RPC or RESTful?
RESTful and RPC (among several other service inter-communication methods). I always found it fascinating how easy it is to use RPC. From the developer point of view, you always know the input, output and even what errors may pop-up without hunting any document. It is all there, whether in a compiled java libraries or the xmls that build the schemas of the API!
RPC is easy, nothing required to integrate with the API except imported library and rightful configuration file. That’s it. But hey, where did I find RPC in the market? well, mostly on legacy products which takes one week meetings at least to add one line of code. That’s the magic, they are stable, used in stable products but when you poke their versions, you are doomed.
Not to forget about the data types you can work with, it is not only Strings, numbers, nulls and Booleans, you can use complex objects such as dates or home-made objects. Cool isn’t it, maybe for supercar-blondie (she is awesome!!) if you change a type, say numeric type as minor as float to double, you will break production. Based on true story done by the master! Ata boy!
RESTful Services
But hey, everyone talks about RESTful services! well, RPC can wrap a HTTP which takes it to the closes touch of REST. Meh, not from the user’s point of view!
RESTful is mostly about URLs and data serialization. The ball your architect must think about and handle it back to the developers!
RESTful makes you restless
It’s beautiful to call the API using a url through Postman or a curl command — a total third parties created by genius folks. What’s dope is when you see a response as json and you can parse it with your two eyes without scratching classes and inheritance.
JSON type handling is not robust and may produce compatibility issues when schema versions change. How do you know if a number, e.g. duration, is integer or a float when it comes to a json. Even worse, when a Date is expected, what format will you put there? Well, that SUCKS! But hey, XML is more verbose but still, it is not popular and hard to read and write, no one want’s XML if they are revolutionary enough to use REST!
Some smart people thought of the flaws of json and created the binary json (BSON, BJSON, BISON, …) But they are all niche and no one will use them (except maybe data serialization). Big companies came and built their own formats such as Google thrift and apache Avro which used for hadoop. But no, the header application/json will not digest that.
JSON is not a deal breaker at all, it is more than enough for most purposes!
parametric path
Now comes the parametric path! well, that’s a client nightmare at some level! If you want the details of a transaction when the ID is given, the call GET http://localhost/cookieStore/app/v1/transaction/23434562 is so informative to the point you don’t need to hunt any doc. yeah!! but what if there are two parameters in the path, what comes first? now you need a doc! darn it!

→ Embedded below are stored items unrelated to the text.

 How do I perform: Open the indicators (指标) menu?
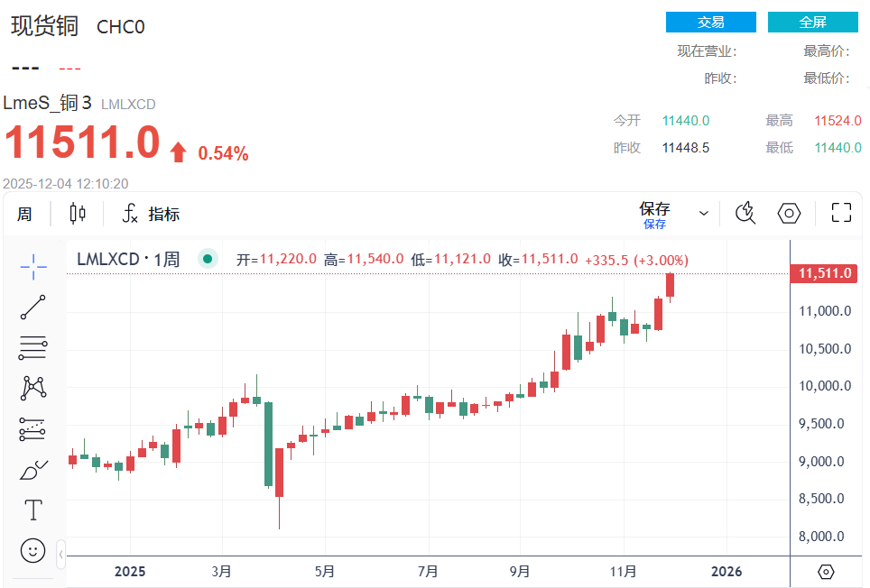coord(152,214)
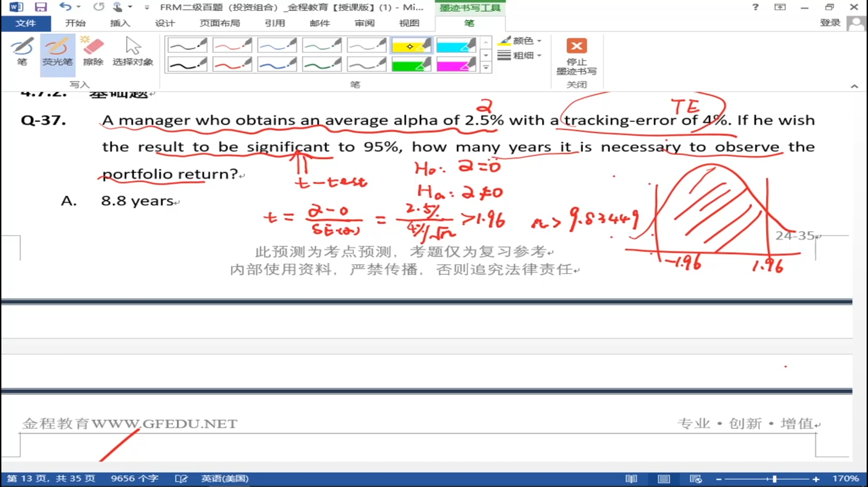Click the Sign in (登录) link
The height and width of the screenshot is (487, 868).
click(830, 23)
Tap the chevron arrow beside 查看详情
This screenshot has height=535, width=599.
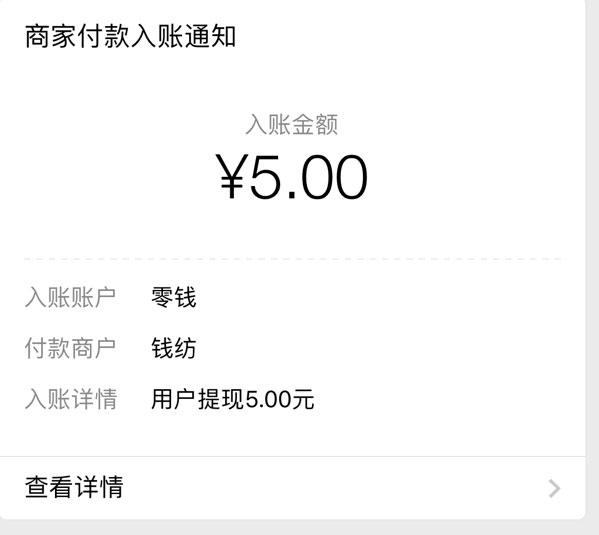coord(554,488)
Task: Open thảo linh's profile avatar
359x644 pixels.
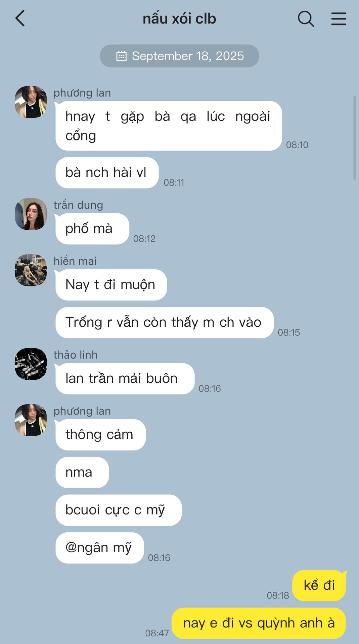Action: point(31,364)
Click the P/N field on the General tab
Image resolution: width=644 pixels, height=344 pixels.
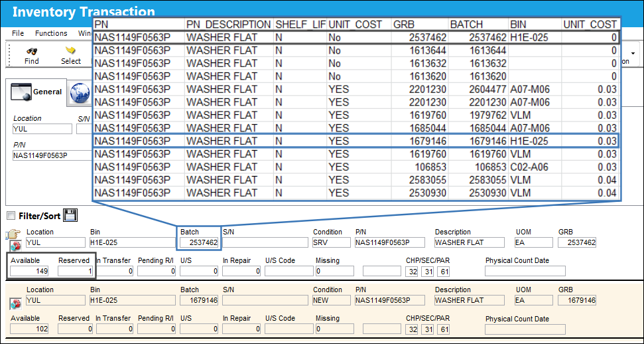[52, 155]
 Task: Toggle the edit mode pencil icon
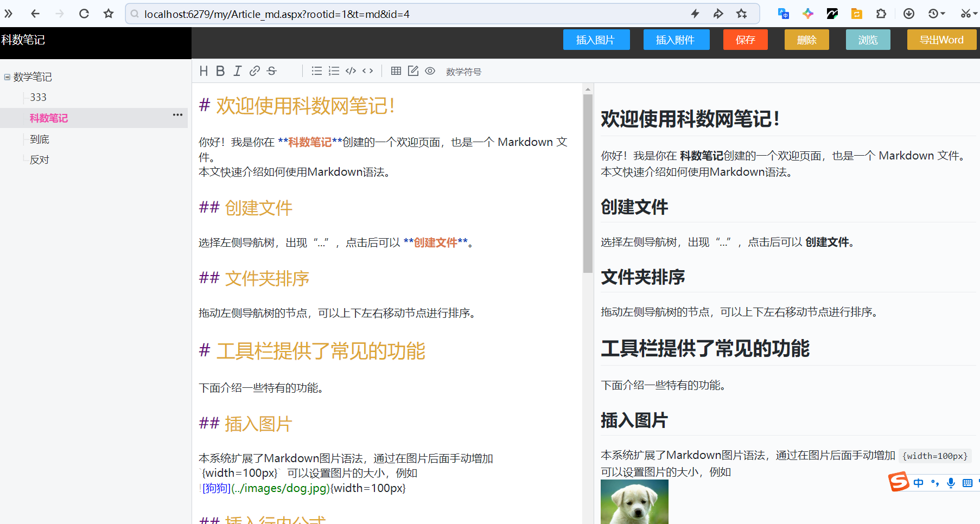(413, 71)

Parametric path is lame anyway! you don’t want to use it for all your Urls togather with url query parameters or even with body or formData! it will be a spaghetti design with no rule of thumb.
The REST reveals NOTHING without a documentation. I am not talking about a textual boring documentation, I am talking about a real documentation such as OpenApi (standardization of swagger, I know, can you believe that?!) documentation. You cannot figure out the API given a Url like RPC auto-completion!
RESTful is the king, RPC falls short
It is more comprehensive, easy to test and use. The versioning, it is as easy as changing the path. I also think that RESTful is more powerful when it comes to headers, you can play with infinite parameters to fit any need.